*** Opening EXERCISE MATERIAL ***

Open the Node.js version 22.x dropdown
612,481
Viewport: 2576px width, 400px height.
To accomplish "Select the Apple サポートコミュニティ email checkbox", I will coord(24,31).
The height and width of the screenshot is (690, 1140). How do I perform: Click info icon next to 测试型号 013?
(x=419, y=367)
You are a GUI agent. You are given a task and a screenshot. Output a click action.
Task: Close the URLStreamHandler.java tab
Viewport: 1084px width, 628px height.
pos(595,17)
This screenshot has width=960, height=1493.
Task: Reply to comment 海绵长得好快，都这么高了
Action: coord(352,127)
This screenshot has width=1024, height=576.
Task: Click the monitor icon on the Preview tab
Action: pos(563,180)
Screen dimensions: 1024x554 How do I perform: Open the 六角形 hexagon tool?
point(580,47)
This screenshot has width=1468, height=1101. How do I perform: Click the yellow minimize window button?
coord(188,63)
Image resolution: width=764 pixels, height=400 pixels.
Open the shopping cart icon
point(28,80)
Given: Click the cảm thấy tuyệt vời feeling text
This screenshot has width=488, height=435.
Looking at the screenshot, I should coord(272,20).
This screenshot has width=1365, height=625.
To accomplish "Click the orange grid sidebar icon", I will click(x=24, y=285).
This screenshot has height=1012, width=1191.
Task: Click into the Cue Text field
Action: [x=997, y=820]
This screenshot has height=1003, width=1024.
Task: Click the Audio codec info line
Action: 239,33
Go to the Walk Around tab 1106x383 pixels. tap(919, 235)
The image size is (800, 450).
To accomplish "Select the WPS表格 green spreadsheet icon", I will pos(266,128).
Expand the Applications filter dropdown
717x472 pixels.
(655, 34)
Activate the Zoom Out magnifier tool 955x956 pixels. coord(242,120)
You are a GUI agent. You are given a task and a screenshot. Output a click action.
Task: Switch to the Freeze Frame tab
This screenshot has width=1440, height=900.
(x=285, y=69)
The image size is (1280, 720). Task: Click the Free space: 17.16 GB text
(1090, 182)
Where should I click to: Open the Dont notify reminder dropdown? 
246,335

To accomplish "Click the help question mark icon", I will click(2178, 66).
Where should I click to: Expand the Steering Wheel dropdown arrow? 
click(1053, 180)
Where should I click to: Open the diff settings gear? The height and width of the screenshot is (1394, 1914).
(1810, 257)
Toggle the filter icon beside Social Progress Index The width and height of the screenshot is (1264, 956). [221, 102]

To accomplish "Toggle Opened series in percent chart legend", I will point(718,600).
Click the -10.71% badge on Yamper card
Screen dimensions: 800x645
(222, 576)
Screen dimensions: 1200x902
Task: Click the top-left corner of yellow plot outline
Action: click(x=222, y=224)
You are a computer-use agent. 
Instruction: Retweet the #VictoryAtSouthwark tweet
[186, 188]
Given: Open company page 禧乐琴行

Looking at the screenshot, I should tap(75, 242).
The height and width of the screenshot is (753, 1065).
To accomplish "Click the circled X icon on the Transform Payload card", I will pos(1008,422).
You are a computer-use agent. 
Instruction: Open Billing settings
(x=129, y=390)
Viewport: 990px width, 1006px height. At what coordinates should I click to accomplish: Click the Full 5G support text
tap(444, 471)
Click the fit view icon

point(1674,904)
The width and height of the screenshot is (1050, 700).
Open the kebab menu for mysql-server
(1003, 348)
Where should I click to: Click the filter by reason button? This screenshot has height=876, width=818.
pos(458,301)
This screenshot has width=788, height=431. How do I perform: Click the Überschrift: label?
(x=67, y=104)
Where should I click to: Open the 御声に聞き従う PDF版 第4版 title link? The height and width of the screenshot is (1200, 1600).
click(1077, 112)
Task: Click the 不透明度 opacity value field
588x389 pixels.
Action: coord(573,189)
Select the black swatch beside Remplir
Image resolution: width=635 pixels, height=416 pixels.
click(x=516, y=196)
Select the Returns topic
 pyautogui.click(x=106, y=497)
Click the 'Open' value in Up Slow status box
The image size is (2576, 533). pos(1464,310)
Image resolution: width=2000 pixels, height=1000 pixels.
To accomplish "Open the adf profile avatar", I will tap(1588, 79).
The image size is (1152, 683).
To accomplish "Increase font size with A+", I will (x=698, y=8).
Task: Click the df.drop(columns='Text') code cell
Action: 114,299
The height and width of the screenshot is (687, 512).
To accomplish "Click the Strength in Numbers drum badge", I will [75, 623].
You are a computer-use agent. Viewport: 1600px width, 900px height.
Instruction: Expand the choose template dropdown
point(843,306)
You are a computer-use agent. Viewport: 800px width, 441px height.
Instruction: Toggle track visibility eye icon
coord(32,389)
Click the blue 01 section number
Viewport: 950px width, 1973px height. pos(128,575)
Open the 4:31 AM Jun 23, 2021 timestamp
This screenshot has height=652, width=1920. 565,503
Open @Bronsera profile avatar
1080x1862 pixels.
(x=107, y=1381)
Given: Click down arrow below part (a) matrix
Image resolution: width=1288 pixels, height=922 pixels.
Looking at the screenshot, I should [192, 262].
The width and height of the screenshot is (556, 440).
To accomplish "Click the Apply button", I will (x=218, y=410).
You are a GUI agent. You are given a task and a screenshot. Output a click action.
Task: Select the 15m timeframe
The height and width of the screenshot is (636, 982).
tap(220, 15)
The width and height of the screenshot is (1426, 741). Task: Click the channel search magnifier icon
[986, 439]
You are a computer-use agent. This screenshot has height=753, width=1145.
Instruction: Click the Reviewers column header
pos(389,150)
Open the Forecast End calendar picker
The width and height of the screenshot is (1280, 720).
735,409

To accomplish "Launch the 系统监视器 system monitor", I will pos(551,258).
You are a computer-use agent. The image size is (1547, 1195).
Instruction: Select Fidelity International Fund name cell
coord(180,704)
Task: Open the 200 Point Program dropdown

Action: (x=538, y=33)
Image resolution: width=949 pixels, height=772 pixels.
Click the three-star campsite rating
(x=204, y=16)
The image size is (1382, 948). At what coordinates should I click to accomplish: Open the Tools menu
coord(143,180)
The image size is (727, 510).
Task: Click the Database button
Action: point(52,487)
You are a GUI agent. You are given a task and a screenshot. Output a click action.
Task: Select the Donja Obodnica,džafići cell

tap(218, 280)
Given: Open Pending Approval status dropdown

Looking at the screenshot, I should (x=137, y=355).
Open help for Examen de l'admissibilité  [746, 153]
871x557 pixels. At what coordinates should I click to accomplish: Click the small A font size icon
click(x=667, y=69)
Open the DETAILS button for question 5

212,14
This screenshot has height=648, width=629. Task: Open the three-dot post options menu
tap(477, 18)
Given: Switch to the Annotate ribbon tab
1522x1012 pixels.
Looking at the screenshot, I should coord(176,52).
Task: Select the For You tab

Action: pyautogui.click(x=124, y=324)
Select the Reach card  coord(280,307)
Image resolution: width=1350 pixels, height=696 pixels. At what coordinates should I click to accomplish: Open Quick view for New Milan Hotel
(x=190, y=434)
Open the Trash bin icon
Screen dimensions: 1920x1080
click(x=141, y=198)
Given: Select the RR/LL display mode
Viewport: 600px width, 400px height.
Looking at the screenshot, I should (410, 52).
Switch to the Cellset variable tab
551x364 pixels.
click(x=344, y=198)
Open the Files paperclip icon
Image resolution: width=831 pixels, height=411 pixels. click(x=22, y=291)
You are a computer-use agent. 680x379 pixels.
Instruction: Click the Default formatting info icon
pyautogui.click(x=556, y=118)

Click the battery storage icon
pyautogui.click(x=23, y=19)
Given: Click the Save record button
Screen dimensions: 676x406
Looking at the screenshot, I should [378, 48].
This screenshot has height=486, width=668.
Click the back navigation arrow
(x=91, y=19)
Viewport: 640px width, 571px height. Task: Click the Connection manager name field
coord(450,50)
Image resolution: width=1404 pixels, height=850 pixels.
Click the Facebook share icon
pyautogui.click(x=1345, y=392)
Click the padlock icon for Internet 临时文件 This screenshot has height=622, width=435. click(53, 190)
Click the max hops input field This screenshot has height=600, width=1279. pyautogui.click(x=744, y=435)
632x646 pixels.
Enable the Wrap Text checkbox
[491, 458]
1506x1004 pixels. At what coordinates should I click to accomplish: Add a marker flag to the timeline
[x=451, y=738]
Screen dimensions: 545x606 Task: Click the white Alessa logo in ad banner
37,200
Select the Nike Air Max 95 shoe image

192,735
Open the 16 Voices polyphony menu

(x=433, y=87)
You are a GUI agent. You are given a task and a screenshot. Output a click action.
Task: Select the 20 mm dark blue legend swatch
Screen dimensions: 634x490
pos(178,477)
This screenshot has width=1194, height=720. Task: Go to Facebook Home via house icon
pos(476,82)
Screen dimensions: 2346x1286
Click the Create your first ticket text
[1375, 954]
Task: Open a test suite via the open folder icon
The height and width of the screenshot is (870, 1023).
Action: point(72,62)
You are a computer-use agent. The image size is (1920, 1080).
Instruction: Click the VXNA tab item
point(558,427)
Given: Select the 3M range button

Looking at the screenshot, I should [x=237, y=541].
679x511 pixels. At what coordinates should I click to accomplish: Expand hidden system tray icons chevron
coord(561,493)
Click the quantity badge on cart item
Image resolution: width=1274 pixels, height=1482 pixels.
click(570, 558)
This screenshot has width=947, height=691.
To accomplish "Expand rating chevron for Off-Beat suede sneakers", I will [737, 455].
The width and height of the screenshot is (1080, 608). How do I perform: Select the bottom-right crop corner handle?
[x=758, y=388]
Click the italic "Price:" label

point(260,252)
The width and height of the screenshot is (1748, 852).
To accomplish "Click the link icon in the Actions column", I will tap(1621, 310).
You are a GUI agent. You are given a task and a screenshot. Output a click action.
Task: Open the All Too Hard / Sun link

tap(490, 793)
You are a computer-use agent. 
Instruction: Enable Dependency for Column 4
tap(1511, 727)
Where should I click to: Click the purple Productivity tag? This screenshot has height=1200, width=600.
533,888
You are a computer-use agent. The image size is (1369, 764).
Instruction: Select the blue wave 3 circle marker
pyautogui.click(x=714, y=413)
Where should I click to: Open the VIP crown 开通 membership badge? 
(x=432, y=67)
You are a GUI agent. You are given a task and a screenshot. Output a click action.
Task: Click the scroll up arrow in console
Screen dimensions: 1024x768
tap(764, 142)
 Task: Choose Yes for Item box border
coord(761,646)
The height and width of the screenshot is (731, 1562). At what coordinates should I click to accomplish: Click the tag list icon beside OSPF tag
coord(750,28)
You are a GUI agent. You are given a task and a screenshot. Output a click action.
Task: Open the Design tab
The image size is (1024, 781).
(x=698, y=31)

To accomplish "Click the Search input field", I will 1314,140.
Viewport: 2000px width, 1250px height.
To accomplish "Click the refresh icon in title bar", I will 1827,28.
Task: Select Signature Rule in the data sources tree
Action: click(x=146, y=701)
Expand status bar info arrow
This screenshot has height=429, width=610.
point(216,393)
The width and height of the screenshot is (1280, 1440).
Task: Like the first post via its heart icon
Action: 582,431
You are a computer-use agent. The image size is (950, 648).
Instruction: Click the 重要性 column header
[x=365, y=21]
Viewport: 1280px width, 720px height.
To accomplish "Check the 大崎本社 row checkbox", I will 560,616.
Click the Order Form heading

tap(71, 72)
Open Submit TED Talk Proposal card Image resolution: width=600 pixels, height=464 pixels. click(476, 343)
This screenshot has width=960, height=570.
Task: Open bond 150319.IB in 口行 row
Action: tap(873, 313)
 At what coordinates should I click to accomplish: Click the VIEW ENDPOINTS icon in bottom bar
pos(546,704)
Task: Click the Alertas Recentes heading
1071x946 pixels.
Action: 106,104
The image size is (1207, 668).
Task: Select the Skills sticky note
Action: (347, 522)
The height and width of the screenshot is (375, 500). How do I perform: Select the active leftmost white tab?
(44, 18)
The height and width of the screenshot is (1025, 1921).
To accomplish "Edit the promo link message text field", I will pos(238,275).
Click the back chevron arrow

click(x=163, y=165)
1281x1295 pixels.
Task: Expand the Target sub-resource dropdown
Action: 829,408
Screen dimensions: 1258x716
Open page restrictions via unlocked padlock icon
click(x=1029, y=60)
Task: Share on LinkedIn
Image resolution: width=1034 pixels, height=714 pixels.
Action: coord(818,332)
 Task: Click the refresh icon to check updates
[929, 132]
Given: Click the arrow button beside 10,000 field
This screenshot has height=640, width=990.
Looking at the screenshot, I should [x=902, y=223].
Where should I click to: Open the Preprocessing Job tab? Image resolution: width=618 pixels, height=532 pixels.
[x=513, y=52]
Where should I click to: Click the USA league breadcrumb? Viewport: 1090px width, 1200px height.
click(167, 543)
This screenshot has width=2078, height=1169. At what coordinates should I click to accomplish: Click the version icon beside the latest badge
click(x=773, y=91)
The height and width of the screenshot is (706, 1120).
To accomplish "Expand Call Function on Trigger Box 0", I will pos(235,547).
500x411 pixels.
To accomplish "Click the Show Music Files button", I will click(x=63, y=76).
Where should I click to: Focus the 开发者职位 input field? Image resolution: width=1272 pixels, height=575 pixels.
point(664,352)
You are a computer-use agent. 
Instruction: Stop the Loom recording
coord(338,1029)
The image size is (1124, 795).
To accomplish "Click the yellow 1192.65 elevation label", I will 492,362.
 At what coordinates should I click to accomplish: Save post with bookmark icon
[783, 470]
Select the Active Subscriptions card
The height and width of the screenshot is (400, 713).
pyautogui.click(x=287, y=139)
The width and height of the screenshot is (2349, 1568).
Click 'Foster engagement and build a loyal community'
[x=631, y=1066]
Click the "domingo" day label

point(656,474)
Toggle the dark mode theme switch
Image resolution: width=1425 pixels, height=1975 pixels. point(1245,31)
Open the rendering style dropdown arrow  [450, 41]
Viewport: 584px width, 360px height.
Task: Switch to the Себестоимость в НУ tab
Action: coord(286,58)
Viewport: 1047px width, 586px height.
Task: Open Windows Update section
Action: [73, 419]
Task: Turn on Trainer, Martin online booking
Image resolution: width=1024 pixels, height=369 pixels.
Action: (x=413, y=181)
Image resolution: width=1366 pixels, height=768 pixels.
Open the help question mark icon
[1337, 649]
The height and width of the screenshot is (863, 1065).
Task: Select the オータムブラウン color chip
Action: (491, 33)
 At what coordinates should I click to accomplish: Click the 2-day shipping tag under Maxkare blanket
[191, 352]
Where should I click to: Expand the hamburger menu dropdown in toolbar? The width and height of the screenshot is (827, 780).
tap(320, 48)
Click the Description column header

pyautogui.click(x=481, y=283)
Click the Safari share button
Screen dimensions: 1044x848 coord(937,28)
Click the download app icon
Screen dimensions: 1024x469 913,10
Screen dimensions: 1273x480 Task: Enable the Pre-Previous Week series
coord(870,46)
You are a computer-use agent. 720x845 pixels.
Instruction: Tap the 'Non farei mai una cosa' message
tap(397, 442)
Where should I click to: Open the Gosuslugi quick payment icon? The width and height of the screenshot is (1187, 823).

*** Closing EXERCISE MATERIAL ***

● **EXERCISE DESCRIPTION**: Give the number of lines in the material above that have the word "swatch" in them, and nothing more.

● **ANSWER SECTION**: 2